Reproduce the rows word for word, from the start of the rows through the line that contains "Looking at the image, I should click on (1111, 679).", including both ends.
═════ DATA FOR THE TASK ═════
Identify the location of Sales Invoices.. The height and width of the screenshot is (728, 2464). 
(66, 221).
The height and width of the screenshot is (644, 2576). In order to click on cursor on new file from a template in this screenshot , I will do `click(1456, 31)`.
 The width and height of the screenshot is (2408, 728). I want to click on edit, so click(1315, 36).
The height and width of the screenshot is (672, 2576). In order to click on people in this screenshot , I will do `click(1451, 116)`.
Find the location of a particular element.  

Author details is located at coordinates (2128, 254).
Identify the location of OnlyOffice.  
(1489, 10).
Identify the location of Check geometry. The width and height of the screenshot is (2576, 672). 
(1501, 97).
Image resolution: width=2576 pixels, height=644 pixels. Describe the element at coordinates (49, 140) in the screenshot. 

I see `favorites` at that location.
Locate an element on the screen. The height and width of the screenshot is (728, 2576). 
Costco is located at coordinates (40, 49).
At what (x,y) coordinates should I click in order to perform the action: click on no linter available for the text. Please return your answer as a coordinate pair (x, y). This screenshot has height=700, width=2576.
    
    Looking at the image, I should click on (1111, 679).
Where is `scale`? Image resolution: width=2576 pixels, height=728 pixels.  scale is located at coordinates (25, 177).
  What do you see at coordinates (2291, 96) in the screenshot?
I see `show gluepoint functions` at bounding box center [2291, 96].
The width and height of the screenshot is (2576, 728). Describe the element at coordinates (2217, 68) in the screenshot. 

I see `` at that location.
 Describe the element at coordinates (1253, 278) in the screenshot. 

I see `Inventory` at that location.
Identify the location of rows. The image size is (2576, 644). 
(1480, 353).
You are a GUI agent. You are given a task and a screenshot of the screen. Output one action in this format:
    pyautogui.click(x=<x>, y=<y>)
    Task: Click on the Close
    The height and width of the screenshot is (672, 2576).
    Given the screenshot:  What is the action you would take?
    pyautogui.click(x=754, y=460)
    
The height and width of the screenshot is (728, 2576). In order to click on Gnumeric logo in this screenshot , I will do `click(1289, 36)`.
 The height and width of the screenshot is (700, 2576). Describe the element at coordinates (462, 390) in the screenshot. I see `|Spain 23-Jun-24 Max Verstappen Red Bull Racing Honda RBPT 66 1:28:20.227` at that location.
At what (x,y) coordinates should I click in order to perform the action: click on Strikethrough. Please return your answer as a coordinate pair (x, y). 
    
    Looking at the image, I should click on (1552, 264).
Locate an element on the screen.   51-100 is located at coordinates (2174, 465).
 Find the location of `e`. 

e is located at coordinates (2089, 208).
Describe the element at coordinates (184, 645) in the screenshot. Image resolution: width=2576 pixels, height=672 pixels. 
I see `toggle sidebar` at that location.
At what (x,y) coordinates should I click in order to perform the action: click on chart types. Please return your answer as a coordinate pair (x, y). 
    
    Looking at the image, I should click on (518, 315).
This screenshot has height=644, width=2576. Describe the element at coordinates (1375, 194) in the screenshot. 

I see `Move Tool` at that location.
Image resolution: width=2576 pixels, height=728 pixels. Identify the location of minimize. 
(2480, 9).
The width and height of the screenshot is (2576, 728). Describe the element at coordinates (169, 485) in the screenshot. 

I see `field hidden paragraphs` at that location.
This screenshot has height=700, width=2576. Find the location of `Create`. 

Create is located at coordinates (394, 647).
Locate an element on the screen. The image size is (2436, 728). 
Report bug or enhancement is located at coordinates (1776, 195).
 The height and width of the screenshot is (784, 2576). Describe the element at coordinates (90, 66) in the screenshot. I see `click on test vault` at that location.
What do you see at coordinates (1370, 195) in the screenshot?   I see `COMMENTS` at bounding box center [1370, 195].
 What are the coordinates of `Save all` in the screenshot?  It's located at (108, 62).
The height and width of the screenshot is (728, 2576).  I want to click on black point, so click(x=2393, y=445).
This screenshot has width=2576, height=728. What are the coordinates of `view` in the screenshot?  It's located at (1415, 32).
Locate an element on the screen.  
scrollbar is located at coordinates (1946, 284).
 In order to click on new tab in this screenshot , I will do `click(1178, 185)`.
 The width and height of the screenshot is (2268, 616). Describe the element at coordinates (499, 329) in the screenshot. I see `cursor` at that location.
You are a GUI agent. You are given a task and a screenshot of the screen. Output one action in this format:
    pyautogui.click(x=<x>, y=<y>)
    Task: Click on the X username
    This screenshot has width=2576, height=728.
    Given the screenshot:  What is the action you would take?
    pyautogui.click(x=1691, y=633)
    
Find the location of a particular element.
═════
SOLUTION TO THIS EXERCISE:
Identify the location of Sales Invoices.. The height and width of the screenshot is (728, 2464). 
(66, 221).
The height and width of the screenshot is (644, 2576). In order to click on cursor on new file from a template in this screenshot , I will do `click(1456, 31)`.
 The width and height of the screenshot is (2408, 728). I want to click on edit, so click(1315, 36).
The height and width of the screenshot is (672, 2576). In order to click on people in this screenshot , I will do `click(1451, 116)`.
Find the location of a particular element.  

Author details is located at coordinates (2128, 254).
Identify the location of OnlyOffice.  
(1489, 10).
Identify the location of Check geometry. The width and height of the screenshot is (2576, 672). 
(1501, 97).
Image resolution: width=2576 pixels, height=644 pixels. Describe the element at coordinates (49, 140) in the screenshot. 

I see `favorites` at that location.
Locate an element on the screen. The height and width of the screenshot is (728, 2576). 
Costco is located at coordinates (40, 49).
At what (x,y) coordinates should I click in order to perform the action: click on no linter available for the text. Please return your answer as a coordinate pair (x, y). This screenshot has height=700, width=2576.
    
    Looking at the image, I should click on (1111, 679).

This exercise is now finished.